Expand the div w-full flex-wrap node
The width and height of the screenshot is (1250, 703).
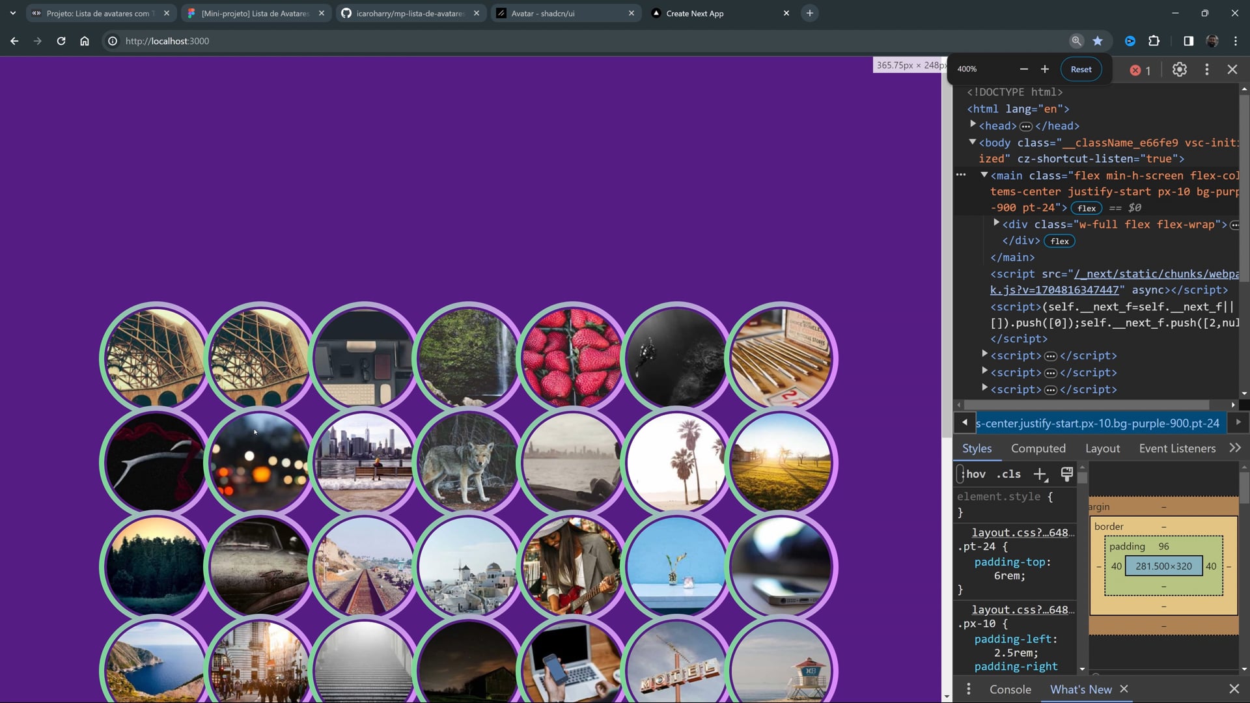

☆ ☆ ☆ ☆

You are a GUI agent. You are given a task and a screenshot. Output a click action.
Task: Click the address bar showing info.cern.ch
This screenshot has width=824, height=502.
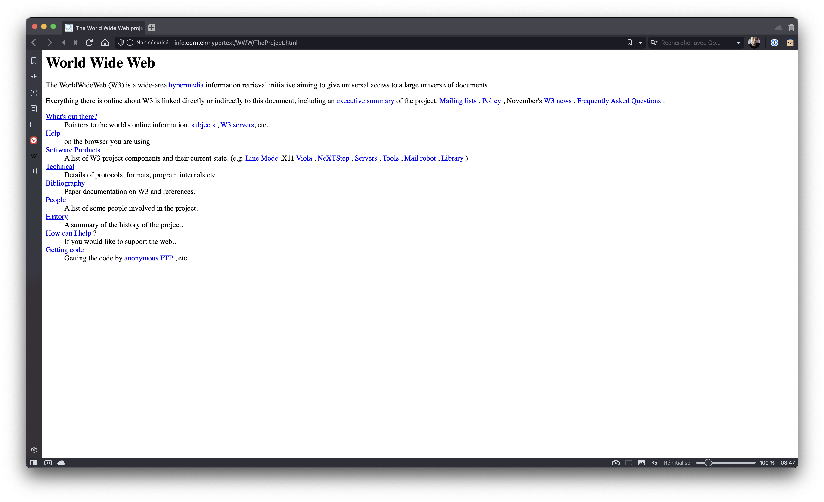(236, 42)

☆ ☆ ☆ ☆

__Required action__.
Look above for the line with "Expand the div w-full flex-wrap node"; retype exactly that line, every line after it up to the line with "The width and", and that line too, nothing else.

__Exercise solution__.
Expand the div w-full flex-wrap node
The width and height of the screenshot is (1250, 703).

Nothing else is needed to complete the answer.